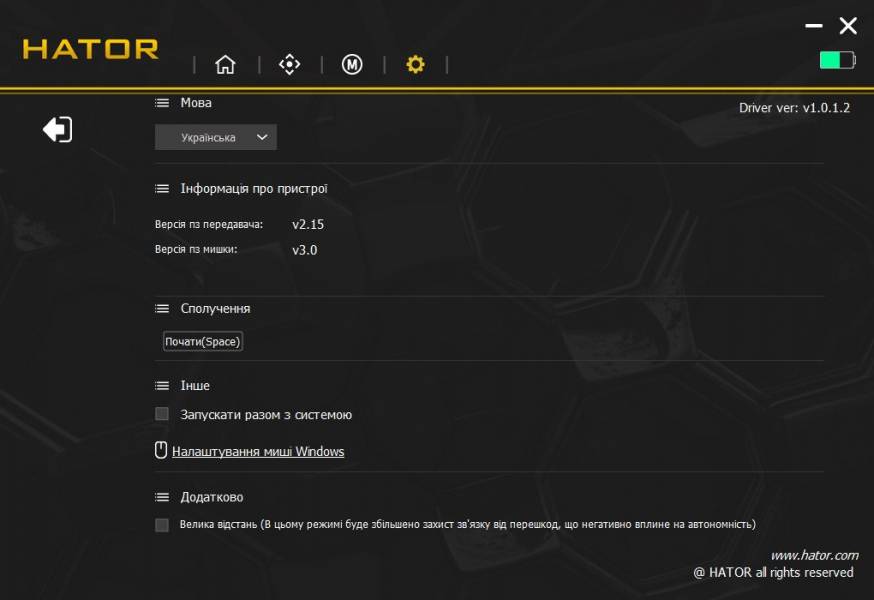Viewport: 874px width, 600px height.
Task: Click the exit arrow icon in left sidebar
Action: pyautogui.click(x=59, y=129)
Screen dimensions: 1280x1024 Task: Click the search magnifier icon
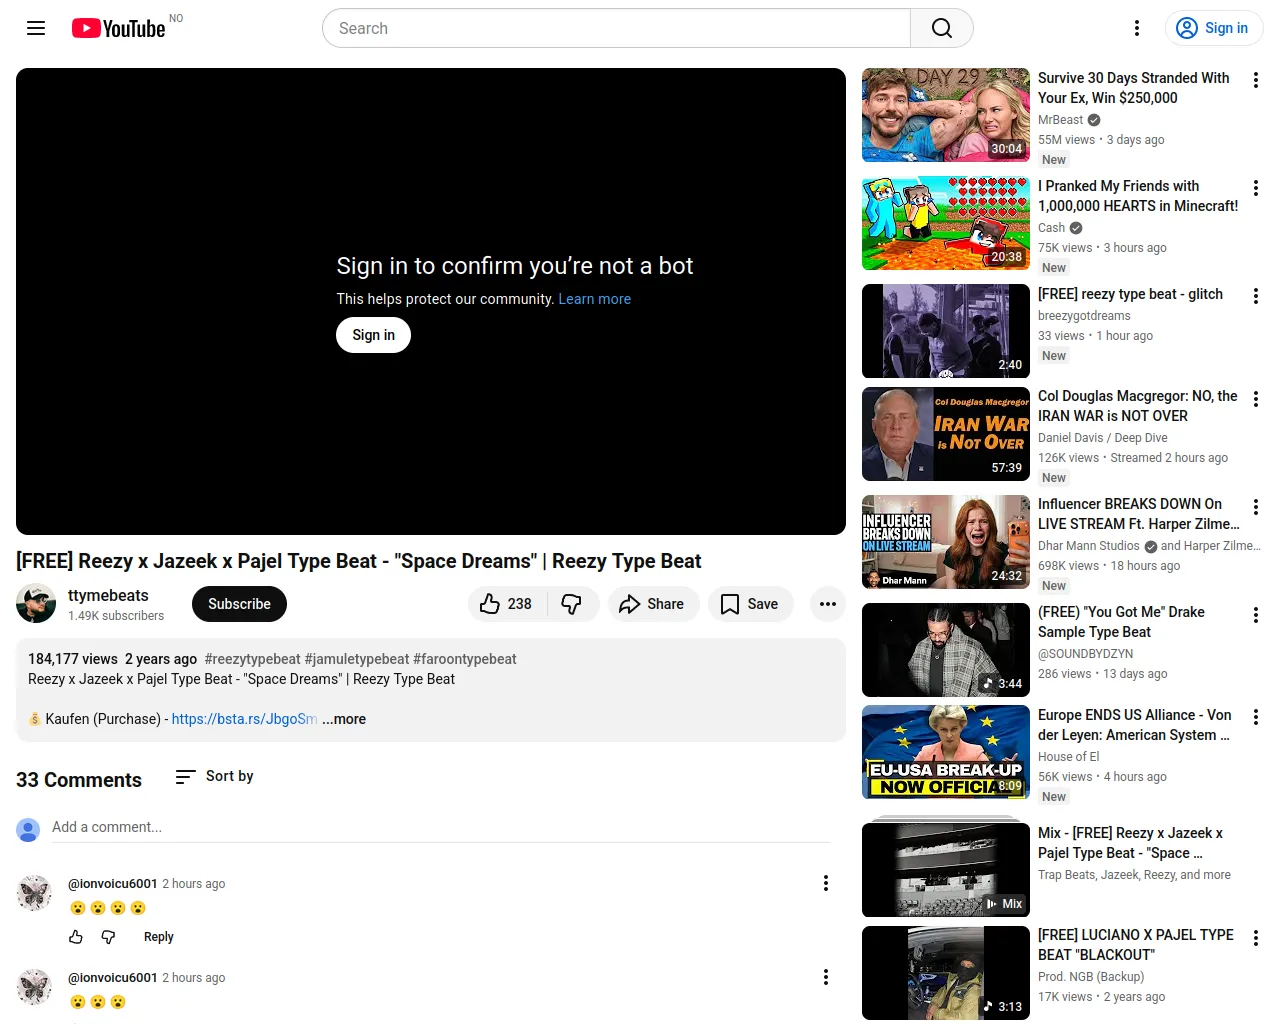940,28
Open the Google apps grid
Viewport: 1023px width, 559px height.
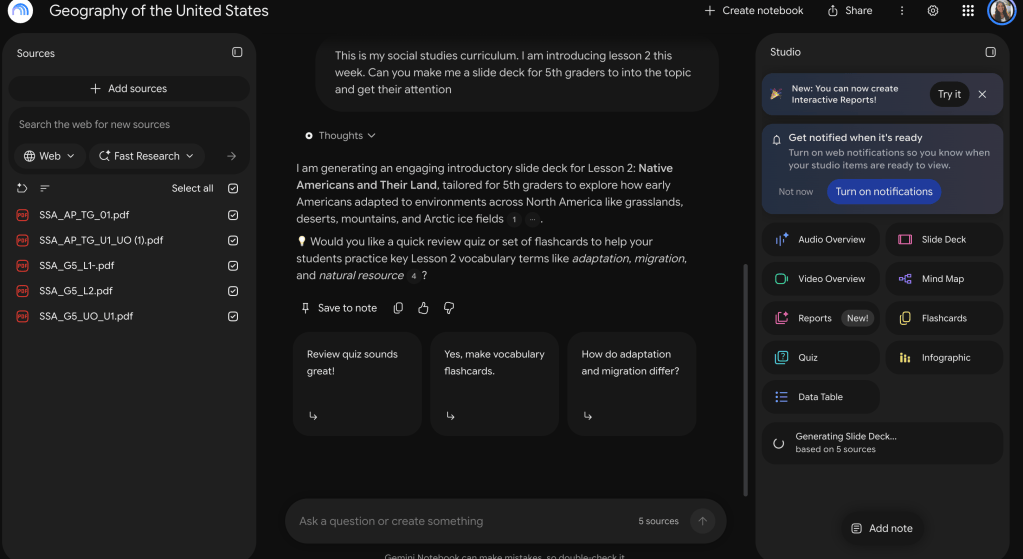tap(968, 10)
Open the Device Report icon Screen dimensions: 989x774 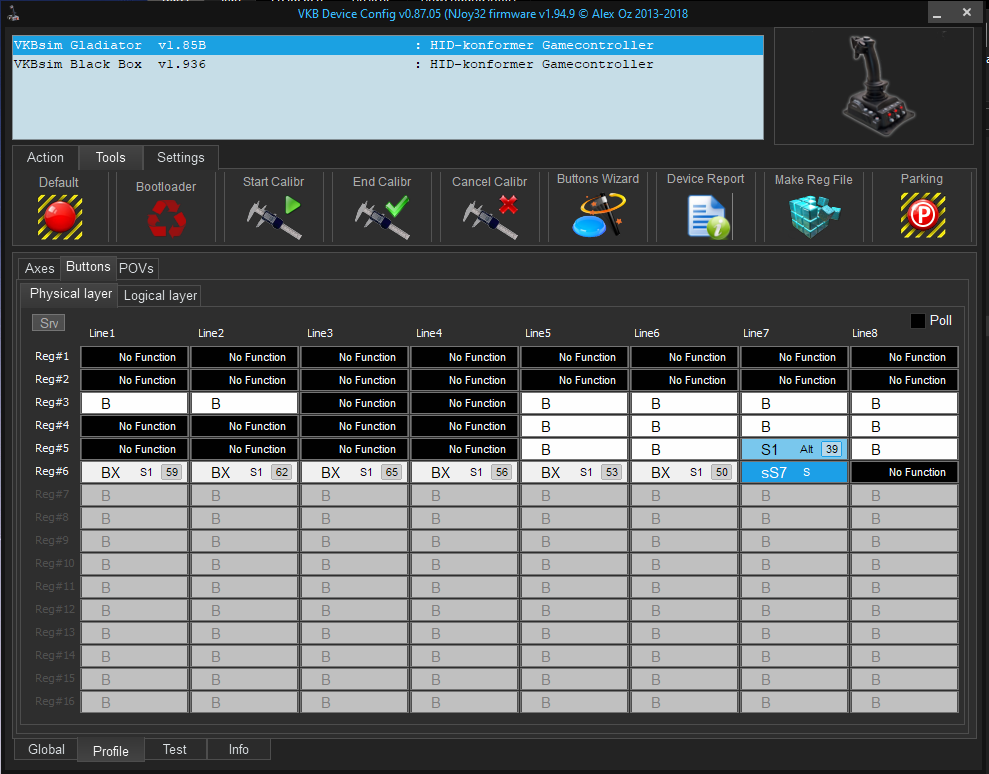(x=706, y=216)
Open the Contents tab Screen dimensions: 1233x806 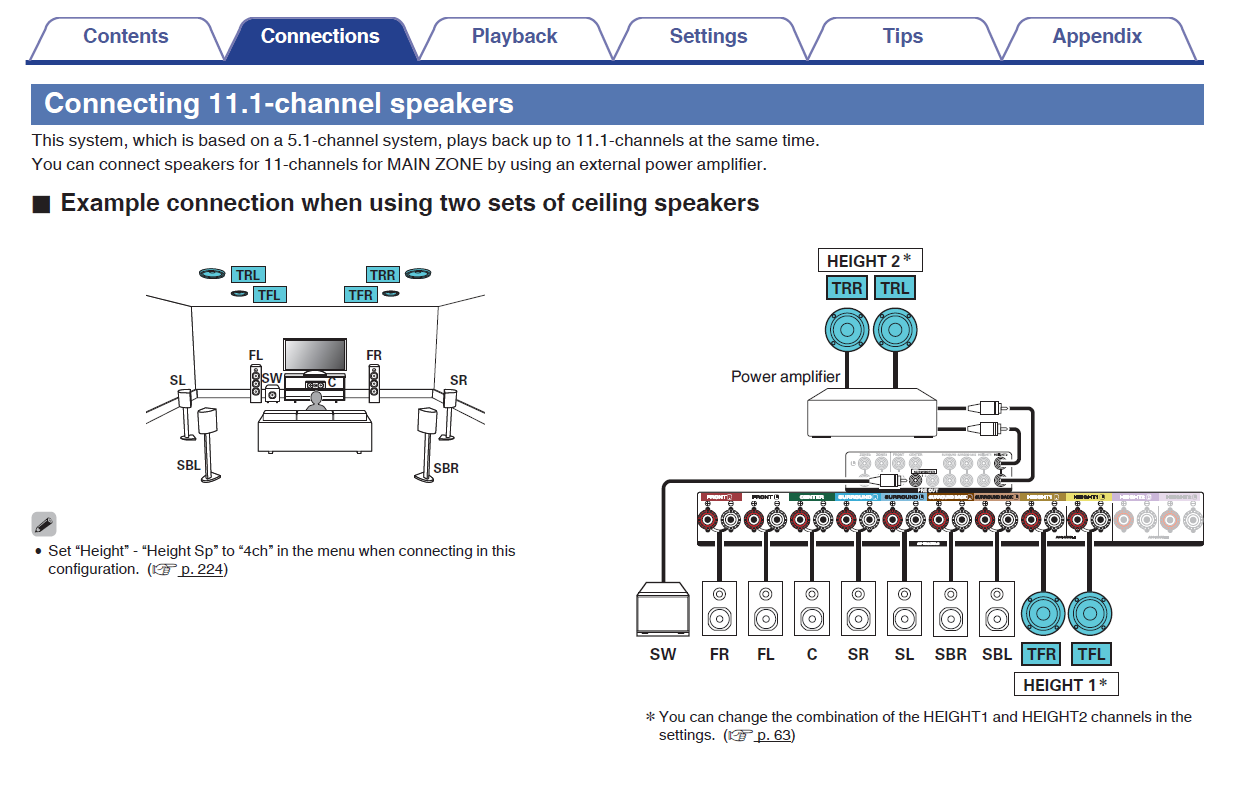[x=125, y=37]
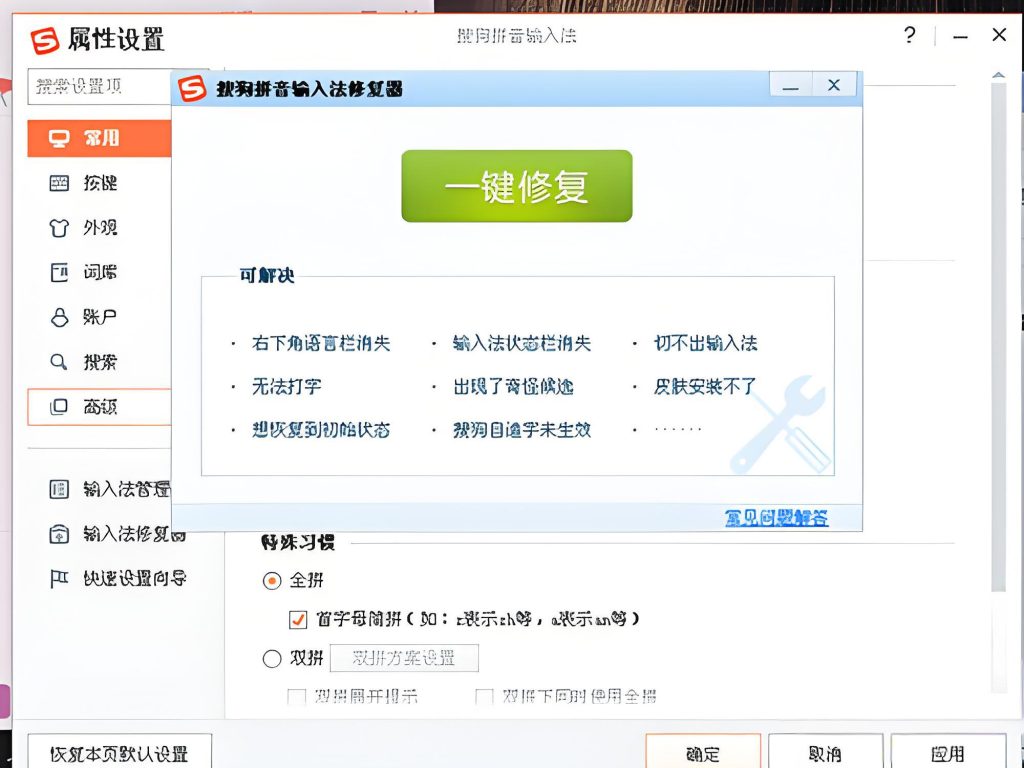1024x768 pixels.
Task: Click the 高级 (Advanced) sidebar icon
Action: coord(60,407)
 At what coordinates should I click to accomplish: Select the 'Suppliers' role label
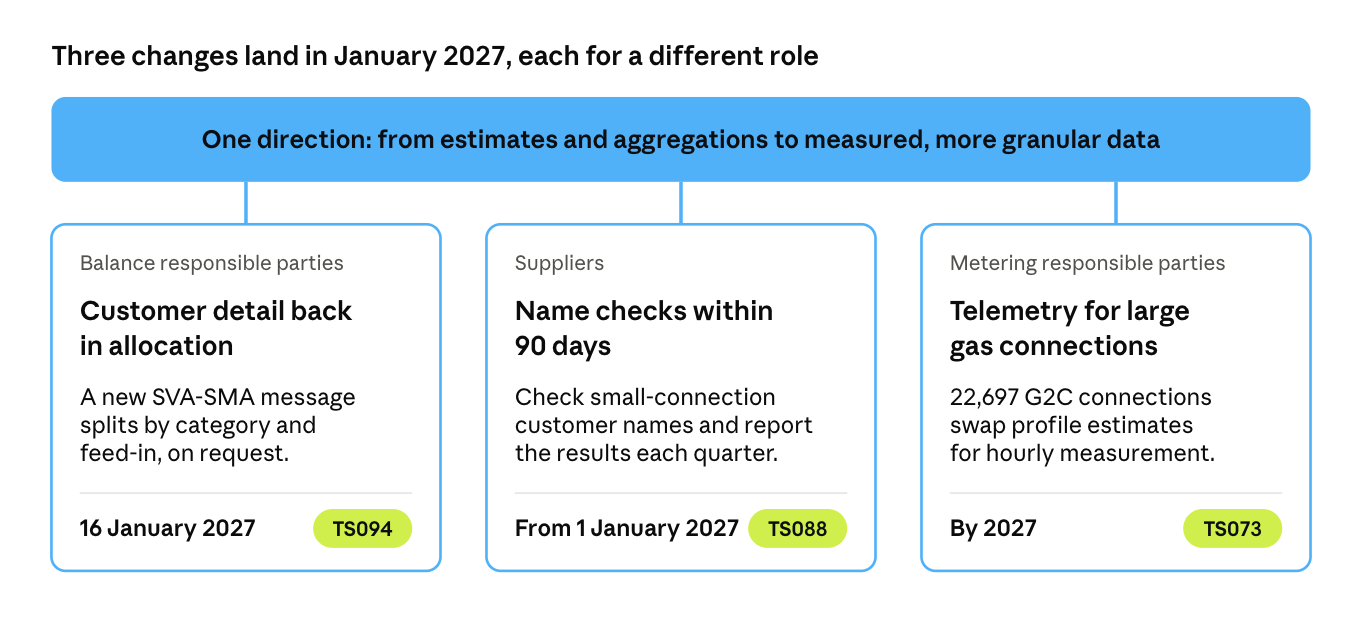(559, 264)
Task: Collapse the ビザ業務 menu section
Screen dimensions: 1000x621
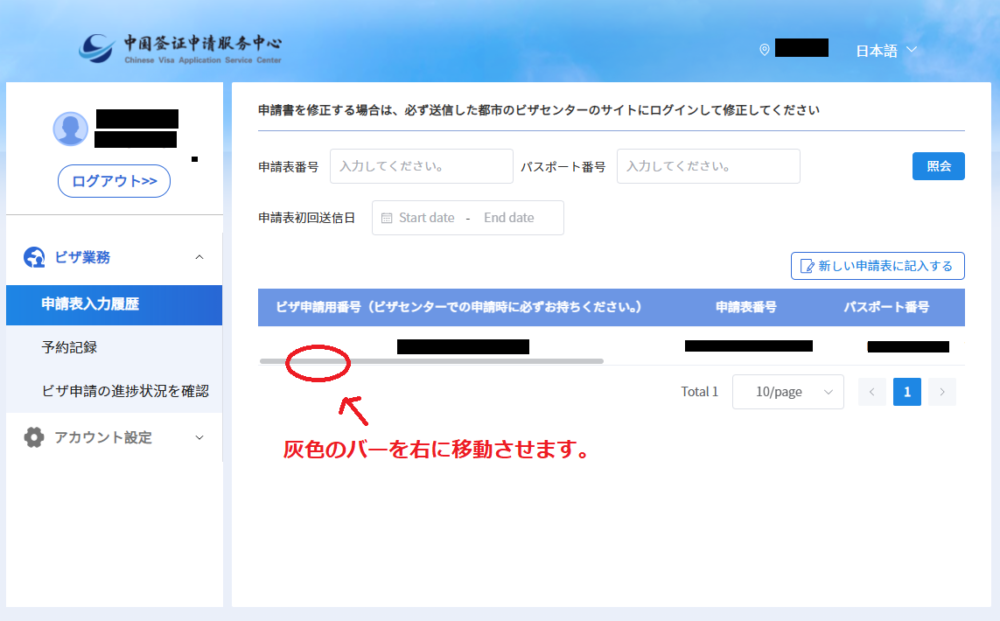Action: 199,257
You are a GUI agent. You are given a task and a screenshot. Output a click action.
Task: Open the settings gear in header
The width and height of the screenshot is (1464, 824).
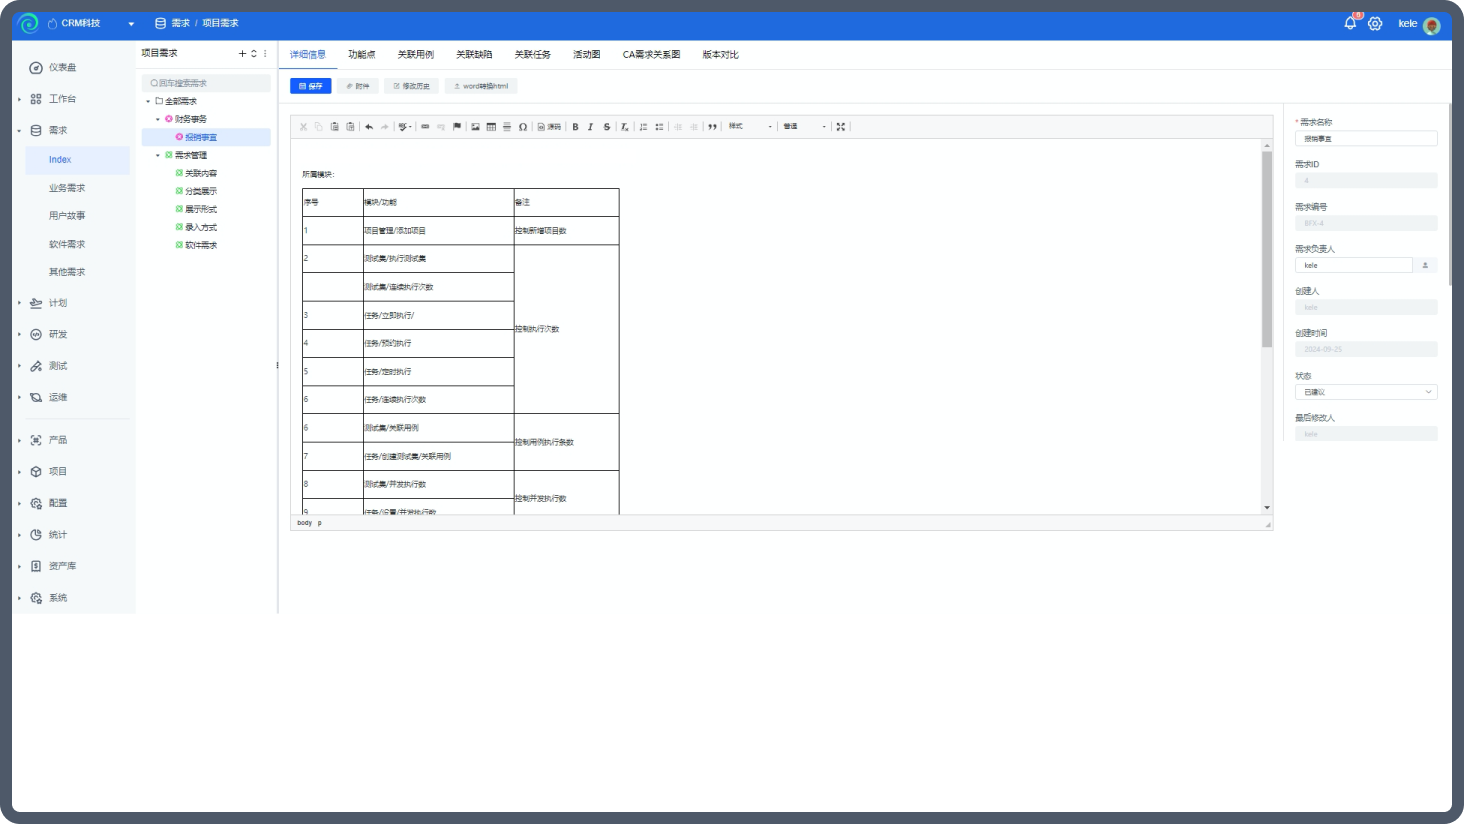click(1375, 23)
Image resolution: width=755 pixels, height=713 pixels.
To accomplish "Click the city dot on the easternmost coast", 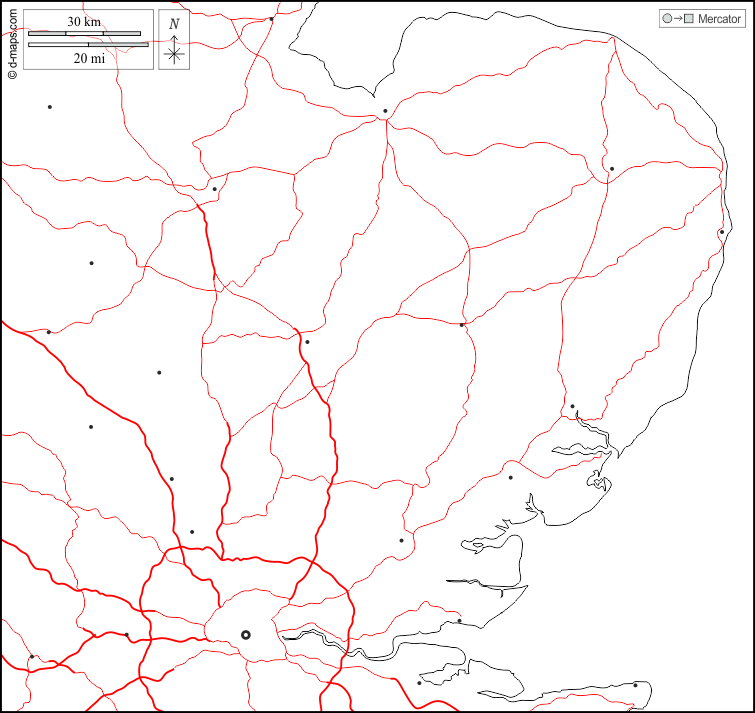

What this task involves: Exact copies of the lines from the one containing "You are a GUI" through the final line of the data are required; pictures are to be omitted.

Response area:
You are a GUI agent. You are given a task and a screenshot. Output a click action.
Task: Open the settings gear in header
The width and height of the screenshot is (1464, 824).
click(1375, 23)
Image resolution: width=755 pixels, height=713 pixels.
To accomplish "Click the city dot on the easternmost coast", 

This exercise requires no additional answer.